There are two ways of setting up a new HorizontalPodAutoscaler
object:
- Declarative approach described here:
Creating the autoscaler declaratively
Instead of using kubectl autoscale
command to create a HorizontalPodAutoscaler imperatively we can use the following file to create it declaratively:
application/hpa/php-apache.yaml

apiVersion: autoscaling/v1
kind: HorizontalPodAutoscaler
metadata:
name: php-apache
spec:
scaleTargetRef:
apiVersion: apps/v1
kind: Deployment
name: php-apache
minReplicas: 1
maxReplicas: 10
targetCPUUtilizationPercentage: 50
We will create the autoscaler by executing the following command:
kubectl create -f https://k8s.io/examples/application/hpa/php-apache.yaml
Imperative approach i.e. by invoking kubectl autoscale
command:
kubectl autoscale deployment nginx-deployment --cpu-percent=50 --min=1 --max=5
The first approach doesn't leave much room for further interpretation. The syntax is strictly specified and you cannot do much about it. As you can see both kind
and name
of our scaling target should be specified and although your pseudo code may seem like an interesting proposal, it have no chances to work. According to the specification name
field is a map/dictionary and a list simply cannot be used in this context.
When it comes to the imperative approach, actually you can automate it by using a fairly simple bash one-liner and make your life a bit easier. If you have... let's say 50 different deployments and you want to autoscale
all of them, it can save you a lot of time.
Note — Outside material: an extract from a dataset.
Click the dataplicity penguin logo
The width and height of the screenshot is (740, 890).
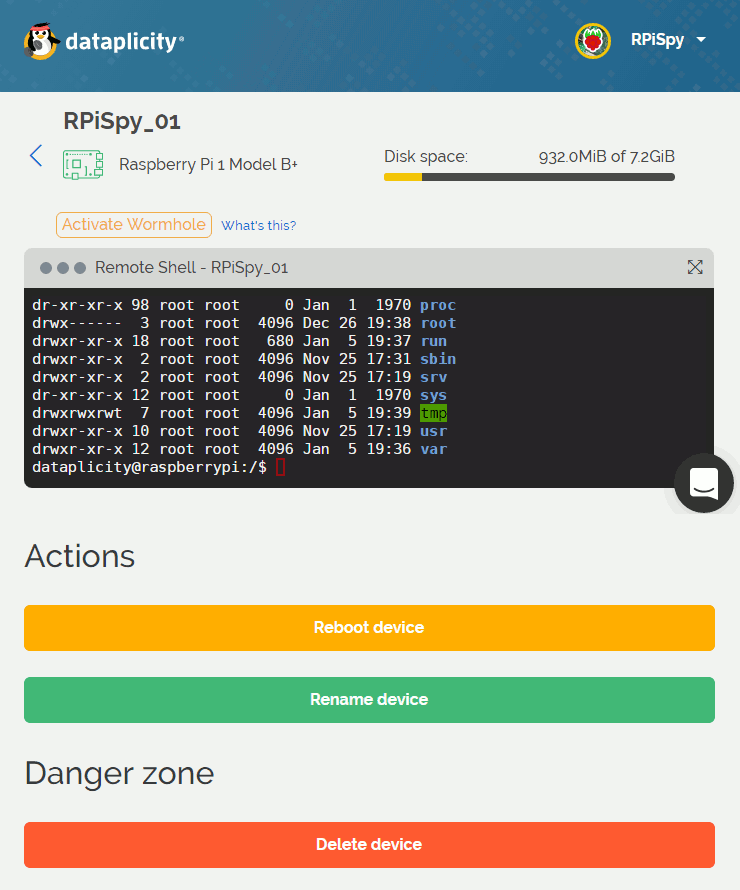[x=41, y=41]
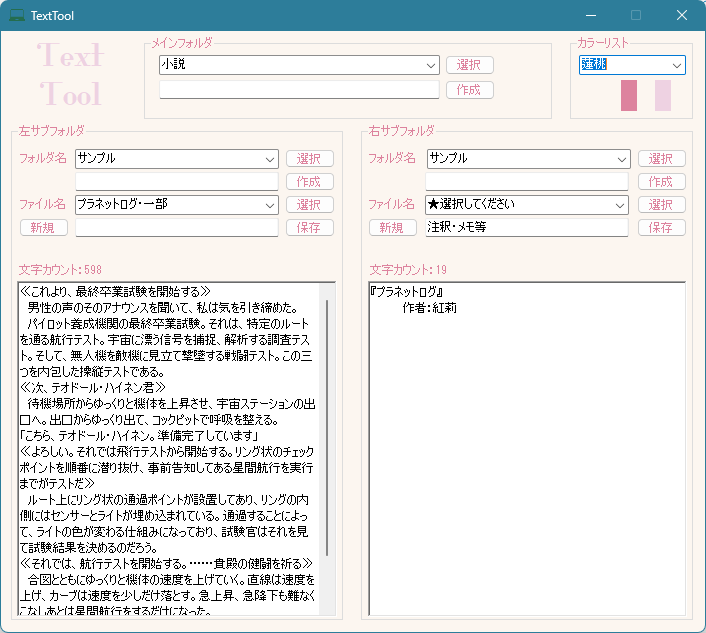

For the sake of simplicity I've created only 3 different deployments:
$ kubectl get deployments
NAME READY UP-TO-DATE AVAILABLE AGE
nginx-deployment-1 3/3 3 3 4m3s
nginx-deployment-2 3/3 3 3 3m58s
nginx-deployment-3 3/3 3 3 3m54s
In order not to create hpa one by one manually, I used the following one-liner bash script:
$ for i in $(kubectl get deployments -o jsonpath='{.items[*].metadata.name}');do kubectl autoscale deployment $i --cpu-percent=50 --min=1 --max=3; done
the result of which is:
horizontalpodautoscaler.autoscaling/nginx-deployment-1 autoscaled
horizontalpodautoscaler.autoscaling/nginx-deployment-2 autoscaled
horizontalpodautoscaler.autoscaling/nginx-deployment-3 autoscaled
Command:
kubectl get deployments -o jsonpath='{.items[*].metadata.name}'
returns only the names of your deployments, so they can be easily iterated through a for
loop. Notice that we still have 1-to-1 relation here. To one Deployment
corresponds exactly one HorizontalPodAutoscaler
object. If you additionally need to deal with different namespaces
, the script can be further expanded.
Going back to your specific requirement, the question arises as to the legitimacy of such a solution. Although it may seem quite tempting to manage all your Deployments
by one single HorizontalPodAutoscaler
object (less work in the very beginning), if you take a closer look at all potential downsides of such approach, you would probably change your mind quickly. First of all, such solution isn't very scalable. In fact it is not scalable at all. Just imagine that for some reason you want to change the targetCPUUtilizationPercentage
for a single Deployment
object. Well... you have a problem. It is managed by one global autoscaler and you need to quickly redesign your environment and create a separate hpa. So 1-to-1 relation between HorizontalPodAutoscaler
and Deployment
/ReplicationController
/ReplicaSet
makes a perfect sense. What you usually need is more granular level of control rather than possibility to manage everything by one huge general object.